■ Problem:
A faithful copy is needed of the lines below from the one with "Given: Expand the Wtyczki tree node arrow" up to and including the one with "Where should I click to: Click the eye"; set it down with no pictures and no other lines.

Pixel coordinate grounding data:
..............................
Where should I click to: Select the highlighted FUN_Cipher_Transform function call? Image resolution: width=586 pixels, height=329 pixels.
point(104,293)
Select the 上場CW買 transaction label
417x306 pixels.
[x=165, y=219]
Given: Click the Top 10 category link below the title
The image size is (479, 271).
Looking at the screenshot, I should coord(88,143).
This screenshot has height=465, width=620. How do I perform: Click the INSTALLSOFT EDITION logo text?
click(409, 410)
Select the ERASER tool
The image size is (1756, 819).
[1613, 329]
..............................
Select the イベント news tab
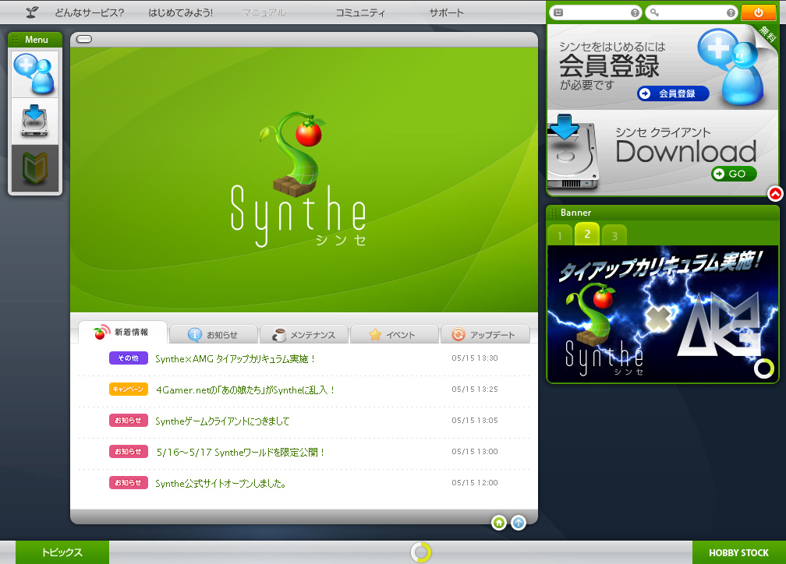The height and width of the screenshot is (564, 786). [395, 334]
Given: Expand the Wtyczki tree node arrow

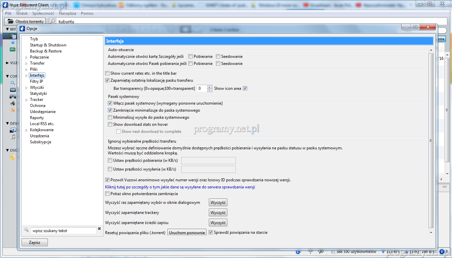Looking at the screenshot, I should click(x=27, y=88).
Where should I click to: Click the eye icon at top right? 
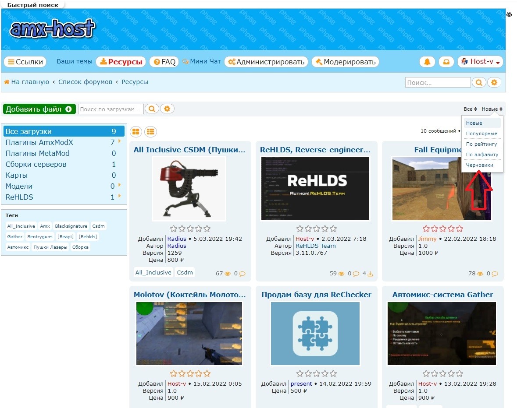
..............................
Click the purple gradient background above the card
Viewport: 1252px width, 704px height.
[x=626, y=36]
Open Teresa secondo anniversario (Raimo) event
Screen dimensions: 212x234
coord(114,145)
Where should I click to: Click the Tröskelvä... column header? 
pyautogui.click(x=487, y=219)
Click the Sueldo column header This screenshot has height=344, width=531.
..............................
■ Solution to the problem:
Given: Expand the Wtyczki tree node arrow

Looking at the screenshot, I should click(x=27, y=88).
Where should I click to: Click the eye icon at top right? 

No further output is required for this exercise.